Мне ее не доверили. Первую свою операцию, да пожалуй, первые десять операций я выбивала в рукопашном бою. Я тогда только закончила интернатуру. Надо сказать, что в отпуск врачи ходят все вместе раз в год. А тогда так получилось, что одному доктору пришлось внепланово уйти. И на время мне отдали его палату вместе с больными. У одной пациентки тогда диагностировали камень в почке. Я ее обследовала, все зафиксировала и передаю информацию заведующему. Он говорит, что здесь необходима только операция, но кто же ее будет делать? Врач-то ушел. Я ответила, что это сделаю я. Причем я сказала это так естественно, как будто я даже и не предполагала, что он может удивиться моему ответу. Он осторожно спросил: «Может, тебе стоит сначала провести менее сложную операцию?», а я ответила: «Ну, когда будет менее сложная ситуация, тогда и проведу эту операцию, но сейчас-то нужно решить эту проблему». Он попросил меня детально рассказать, как я собираюсь ее делать, а потом молча подписал мне разрешение на операцию. И дал мне в ассистенты двух врачей, которых я хорошо знала и которые проработали в больнице около десяти лет. Они больше мешали мне и сбивали с толку, чем помогали. Они постоянно вырывали инструменты, с благими побуждениями пытались выполнить мою часть работы - одним словом, доминировали в операции они, но мне это только мешало. Тогда я еле довела до конца эту злосчастную операцию. Я не понимала, почему они так поступили. Я была в ярости и в то же время я сильно обиделась на них, поднялась на чердак покурить и поплакать.

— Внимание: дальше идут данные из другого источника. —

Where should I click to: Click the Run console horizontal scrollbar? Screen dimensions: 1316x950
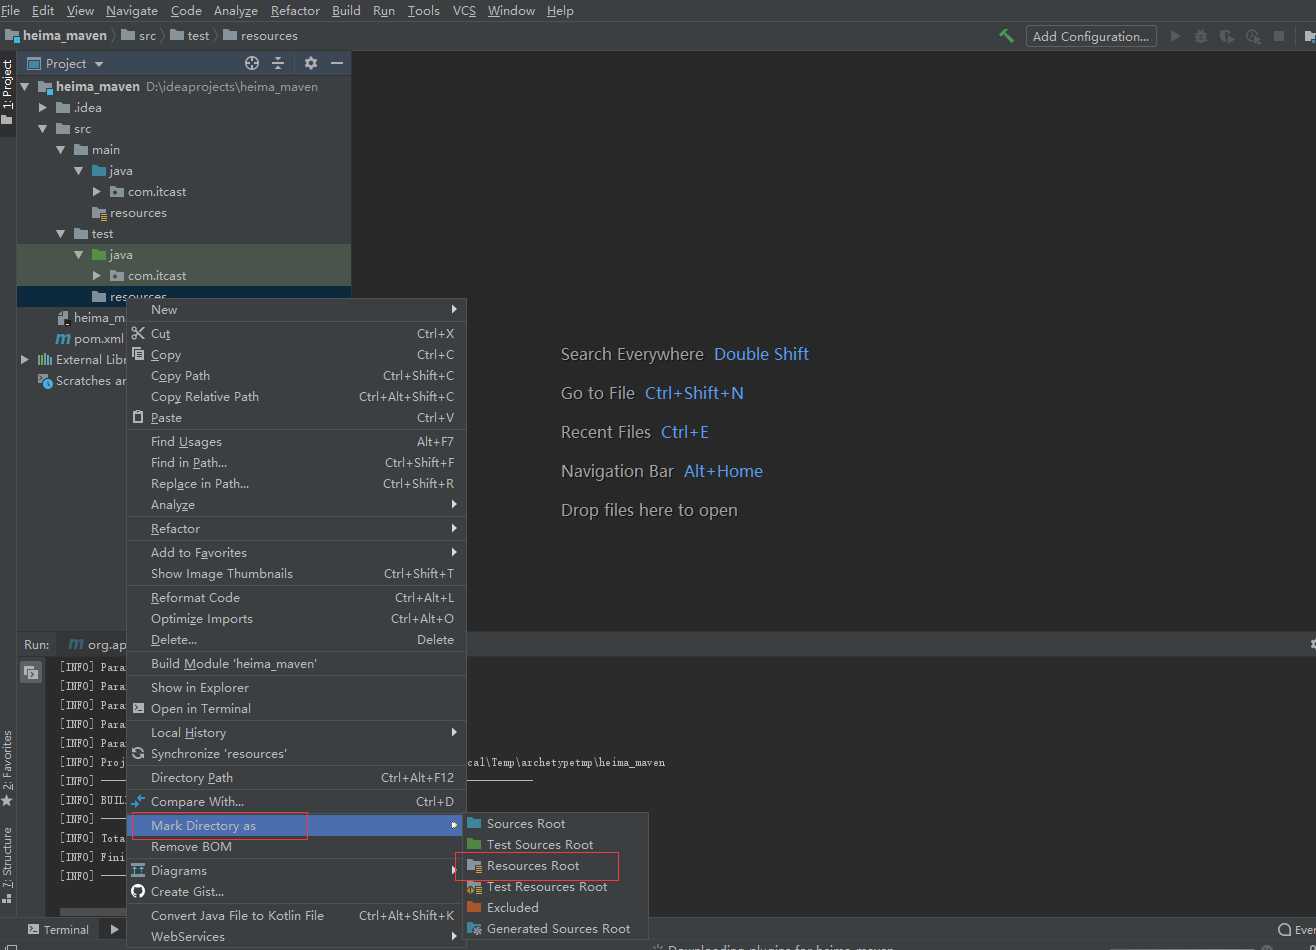90,912
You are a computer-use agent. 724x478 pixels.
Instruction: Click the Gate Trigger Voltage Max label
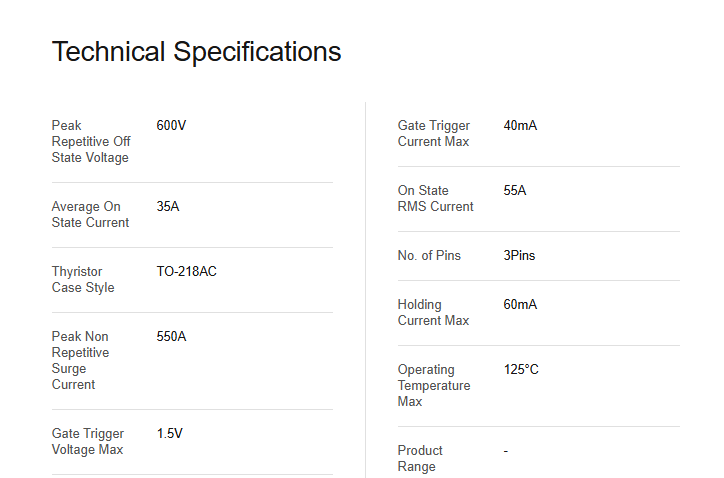point(88,442)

Через некоторое время я услышала шаги на чердаке и увидела еще одного доктора, которая искала меня. Она спросила, как прошла операция. «Да на кой черт это мне надо! Если мне так всегда будут мешать во время операций, то я больше никогда не буду их делать!», - призналась я ей. Она потерла руки и сказала, чтобы я спустилась и озвучила свое решение перед ассистентами. А они, в свою очередь, довольно потрут руки и скажут: «Еще одну сделали! Врачи мило улыбаются тебе, пока ты им не конкурент, а ты уже раскрыла рот на их хлеб. Что же, ты думала, тебе просто так отдадут его?».
Но и после этого случая ситуация не изменилась. Чтобы получить разрешение делать операции, я топала ногами, скандалила, стучала кулаком по столу заведующего и кричала, что все равно буду делать операции. Через некоторое время коллектив смирился с этим.